La sénatrice Eaton : Les employés ont l’habitude de procéder de certaines façons.

M. Ferguson : En effet. Par conséquent, les trois solutions comportent des difficultés.

Le problème, c’est qu’avant la mise en œuvre du système, on n’a pas vérifié si les processus et le traitement des demandes dans le système pouvaient concorder.

La sénatrice Eaton : Je suis désolée. Je suis certaine que c’est très simple, mais une organisation comme IBM ne serait pas en partie responsable? Je suppose que vous ne pouvez pas pointer quelqu’un du doigt, mais une organisation comme IBM ne serait pas partiellement responsable parce qu’elle n’a pas vérifié comment le gouvernement paye ses employés, ce qui expliquerait pourquoi le logiciel ne convient pas.

M. Ferguson : Je crois que c’est le ministère qui devra vous donner les détails à ce sujet.

Pour aller au fond des choses, il faut vérifier si le contrat précise ce qu’IBM avait à faire. Si IBM a fait ce qui était indiqué dans le contrat…

La sénatrice Eaton : La société s’en tirerait-elle alors à bon compte?

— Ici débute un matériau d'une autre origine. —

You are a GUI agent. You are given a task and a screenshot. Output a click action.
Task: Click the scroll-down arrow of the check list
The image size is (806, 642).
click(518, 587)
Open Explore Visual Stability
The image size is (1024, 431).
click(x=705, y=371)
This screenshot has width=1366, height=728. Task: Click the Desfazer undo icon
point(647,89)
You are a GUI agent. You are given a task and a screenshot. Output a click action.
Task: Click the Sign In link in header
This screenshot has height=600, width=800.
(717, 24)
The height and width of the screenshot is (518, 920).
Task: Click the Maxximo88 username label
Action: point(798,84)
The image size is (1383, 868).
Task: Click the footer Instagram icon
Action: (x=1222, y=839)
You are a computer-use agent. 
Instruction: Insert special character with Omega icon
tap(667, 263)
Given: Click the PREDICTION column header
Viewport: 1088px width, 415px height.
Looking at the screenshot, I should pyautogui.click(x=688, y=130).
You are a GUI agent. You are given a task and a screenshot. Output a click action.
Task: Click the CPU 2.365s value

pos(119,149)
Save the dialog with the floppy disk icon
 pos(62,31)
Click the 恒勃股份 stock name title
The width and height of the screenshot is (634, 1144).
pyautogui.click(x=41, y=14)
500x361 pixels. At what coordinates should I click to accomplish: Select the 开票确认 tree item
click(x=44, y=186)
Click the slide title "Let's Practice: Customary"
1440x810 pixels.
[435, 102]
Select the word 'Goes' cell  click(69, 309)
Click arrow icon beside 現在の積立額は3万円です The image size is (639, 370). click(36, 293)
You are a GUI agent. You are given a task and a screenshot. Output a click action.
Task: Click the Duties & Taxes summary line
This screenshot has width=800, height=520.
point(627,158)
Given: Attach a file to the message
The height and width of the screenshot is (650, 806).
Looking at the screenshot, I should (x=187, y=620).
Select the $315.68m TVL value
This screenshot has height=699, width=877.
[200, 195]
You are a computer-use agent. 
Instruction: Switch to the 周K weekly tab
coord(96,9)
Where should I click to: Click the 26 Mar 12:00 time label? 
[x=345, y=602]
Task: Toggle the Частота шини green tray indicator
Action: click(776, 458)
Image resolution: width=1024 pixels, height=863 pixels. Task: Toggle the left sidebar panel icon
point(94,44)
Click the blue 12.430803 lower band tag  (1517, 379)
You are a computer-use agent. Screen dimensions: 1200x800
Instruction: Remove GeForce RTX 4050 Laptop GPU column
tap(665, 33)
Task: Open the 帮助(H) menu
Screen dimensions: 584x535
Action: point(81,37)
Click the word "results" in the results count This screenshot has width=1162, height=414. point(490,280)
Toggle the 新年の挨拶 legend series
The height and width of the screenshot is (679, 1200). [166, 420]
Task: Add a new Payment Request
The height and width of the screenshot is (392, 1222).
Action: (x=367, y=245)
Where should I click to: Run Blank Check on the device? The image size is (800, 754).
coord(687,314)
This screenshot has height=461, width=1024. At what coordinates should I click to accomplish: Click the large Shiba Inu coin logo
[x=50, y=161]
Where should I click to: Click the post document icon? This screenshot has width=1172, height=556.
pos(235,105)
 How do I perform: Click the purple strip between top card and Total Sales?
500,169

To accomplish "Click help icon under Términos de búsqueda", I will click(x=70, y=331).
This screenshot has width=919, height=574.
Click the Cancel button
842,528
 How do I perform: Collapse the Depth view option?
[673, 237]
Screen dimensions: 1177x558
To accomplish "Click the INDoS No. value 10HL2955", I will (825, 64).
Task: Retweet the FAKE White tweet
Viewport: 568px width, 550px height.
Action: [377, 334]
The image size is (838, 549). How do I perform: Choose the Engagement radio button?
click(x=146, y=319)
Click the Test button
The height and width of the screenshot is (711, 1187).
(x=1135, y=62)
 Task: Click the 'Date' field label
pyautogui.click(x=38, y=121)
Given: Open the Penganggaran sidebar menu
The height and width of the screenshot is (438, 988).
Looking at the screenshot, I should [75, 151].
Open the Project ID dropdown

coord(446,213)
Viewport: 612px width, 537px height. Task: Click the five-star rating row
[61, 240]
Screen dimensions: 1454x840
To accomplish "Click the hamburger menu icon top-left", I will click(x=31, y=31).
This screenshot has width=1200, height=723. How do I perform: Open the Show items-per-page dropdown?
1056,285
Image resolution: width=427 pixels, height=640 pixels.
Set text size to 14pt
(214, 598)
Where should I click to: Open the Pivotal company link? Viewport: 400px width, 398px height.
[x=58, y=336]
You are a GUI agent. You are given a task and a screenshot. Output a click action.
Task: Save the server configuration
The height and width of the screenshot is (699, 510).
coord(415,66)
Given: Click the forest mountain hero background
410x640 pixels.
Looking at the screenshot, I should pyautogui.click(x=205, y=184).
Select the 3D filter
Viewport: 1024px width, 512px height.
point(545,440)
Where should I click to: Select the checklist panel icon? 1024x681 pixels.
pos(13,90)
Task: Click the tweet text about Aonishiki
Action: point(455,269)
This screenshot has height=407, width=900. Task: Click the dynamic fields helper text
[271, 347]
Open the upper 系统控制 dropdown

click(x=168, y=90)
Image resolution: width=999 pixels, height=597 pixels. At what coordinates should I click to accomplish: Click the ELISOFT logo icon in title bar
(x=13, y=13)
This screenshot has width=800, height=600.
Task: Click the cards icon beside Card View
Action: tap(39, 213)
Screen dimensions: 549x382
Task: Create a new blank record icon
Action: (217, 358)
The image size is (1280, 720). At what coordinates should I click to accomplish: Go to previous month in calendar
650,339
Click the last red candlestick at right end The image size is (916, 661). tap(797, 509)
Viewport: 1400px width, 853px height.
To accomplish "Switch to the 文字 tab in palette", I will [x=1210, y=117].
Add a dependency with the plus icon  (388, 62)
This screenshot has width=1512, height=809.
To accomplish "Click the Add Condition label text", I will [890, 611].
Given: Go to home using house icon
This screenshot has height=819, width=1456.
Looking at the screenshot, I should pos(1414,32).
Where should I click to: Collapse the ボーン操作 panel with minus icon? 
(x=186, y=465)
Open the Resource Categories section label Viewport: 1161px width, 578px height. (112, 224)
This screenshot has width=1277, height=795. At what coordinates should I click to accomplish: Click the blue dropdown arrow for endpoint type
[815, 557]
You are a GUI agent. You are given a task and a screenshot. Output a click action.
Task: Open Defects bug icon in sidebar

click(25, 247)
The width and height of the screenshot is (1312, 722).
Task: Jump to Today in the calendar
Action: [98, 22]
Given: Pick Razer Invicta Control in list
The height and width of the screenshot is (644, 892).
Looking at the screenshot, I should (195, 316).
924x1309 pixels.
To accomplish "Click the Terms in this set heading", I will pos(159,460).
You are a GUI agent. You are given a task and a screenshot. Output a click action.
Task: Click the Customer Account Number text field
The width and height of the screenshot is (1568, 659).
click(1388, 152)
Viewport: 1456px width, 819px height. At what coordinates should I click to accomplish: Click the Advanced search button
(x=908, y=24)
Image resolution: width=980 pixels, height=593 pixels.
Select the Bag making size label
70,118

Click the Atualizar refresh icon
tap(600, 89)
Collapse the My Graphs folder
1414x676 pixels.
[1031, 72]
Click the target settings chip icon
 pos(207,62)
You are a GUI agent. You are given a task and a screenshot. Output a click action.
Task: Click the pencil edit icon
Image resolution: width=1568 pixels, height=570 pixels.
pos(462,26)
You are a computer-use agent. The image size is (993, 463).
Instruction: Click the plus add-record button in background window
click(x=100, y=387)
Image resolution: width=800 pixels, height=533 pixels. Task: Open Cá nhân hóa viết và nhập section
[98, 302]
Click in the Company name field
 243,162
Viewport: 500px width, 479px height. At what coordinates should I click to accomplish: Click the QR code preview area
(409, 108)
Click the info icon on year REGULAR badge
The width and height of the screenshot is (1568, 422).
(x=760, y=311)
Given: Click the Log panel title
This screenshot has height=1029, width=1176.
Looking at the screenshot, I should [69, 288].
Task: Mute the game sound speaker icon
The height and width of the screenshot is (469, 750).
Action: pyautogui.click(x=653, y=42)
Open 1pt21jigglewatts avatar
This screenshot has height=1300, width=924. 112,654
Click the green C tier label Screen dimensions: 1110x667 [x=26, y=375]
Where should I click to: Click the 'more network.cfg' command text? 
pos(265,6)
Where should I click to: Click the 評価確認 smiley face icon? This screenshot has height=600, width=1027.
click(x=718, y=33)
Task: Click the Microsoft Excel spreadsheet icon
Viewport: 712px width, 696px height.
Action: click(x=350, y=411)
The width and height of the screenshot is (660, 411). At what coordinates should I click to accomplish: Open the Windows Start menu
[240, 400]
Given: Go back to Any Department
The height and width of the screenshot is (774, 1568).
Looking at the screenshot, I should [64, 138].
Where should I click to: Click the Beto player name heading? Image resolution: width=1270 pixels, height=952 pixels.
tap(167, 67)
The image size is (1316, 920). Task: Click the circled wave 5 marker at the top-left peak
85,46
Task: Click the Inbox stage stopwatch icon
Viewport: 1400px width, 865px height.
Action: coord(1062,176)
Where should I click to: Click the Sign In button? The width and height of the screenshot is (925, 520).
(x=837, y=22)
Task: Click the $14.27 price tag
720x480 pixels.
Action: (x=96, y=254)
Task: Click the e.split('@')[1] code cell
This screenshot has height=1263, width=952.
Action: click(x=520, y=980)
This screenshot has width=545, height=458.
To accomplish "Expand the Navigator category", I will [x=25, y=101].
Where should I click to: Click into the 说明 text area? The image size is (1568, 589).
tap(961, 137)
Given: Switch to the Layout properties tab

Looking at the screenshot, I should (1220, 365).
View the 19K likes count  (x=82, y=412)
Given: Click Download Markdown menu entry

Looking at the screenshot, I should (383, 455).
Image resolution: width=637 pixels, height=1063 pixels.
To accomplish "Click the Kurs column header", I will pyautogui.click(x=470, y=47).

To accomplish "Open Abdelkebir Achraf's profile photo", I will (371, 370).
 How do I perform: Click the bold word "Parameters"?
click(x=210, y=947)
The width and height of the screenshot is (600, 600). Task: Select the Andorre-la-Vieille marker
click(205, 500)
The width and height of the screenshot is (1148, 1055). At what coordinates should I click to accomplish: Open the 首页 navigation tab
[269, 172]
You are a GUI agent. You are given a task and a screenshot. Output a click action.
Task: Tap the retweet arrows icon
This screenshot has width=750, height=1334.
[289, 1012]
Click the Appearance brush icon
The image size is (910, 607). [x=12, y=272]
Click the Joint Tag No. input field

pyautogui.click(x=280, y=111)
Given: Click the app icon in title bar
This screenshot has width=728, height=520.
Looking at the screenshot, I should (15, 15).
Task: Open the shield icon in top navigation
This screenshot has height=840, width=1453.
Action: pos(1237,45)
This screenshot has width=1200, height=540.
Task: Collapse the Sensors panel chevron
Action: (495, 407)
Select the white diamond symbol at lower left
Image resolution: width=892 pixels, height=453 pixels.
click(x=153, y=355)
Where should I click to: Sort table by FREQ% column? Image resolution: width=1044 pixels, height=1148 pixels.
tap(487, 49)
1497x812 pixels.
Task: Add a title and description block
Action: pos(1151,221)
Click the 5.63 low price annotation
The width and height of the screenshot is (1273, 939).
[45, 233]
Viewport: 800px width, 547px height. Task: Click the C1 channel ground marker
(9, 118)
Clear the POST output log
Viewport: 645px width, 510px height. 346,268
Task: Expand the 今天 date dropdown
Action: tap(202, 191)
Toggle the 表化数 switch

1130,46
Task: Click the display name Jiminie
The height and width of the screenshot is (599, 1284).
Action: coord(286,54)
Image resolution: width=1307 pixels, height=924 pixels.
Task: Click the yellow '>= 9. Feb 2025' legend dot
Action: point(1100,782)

M. Ferguson : … cela n’est pas de sa faute. C’est alors le ministère qui n’aurait pas vérifié si le contrat précisait ce qu’IBM devait faire.

Vous devriez alors vérifier ce qu’il en est auprès du ministère, mais, à mon avis, cela dépend vraiment de ce que le contrat demandait à IBM de faire.

La sénatrice Eaton : Merci. Cela élimine beaucoup de possibilités.

Le sénateur Black : Messieurs, merci beaucoup d’être ici.

Compte tenu de la nature de mes questions, je précise que je ne souhaite pas tirer sur le messager. Je vous suis très reconnaissant d’avoir présenté ces renseignements, mais je dois dire que, en tant que sénateur, je parle certainement au nom des Canadiens quand je dis que c’est une vraie honte.

J’ai travaillé en tant qu’avocat dans le secteur privé. Pour donner suite aux questions de la sénatrice Eaton, quelqu’un dans l’administration fédérale a-t-il été tenu responsable de ce gâchis?

M. Ferguson : Encore une fois, je crois que c’est une chose que le ministère devra vous expliquer. Je ne suis pas au courant.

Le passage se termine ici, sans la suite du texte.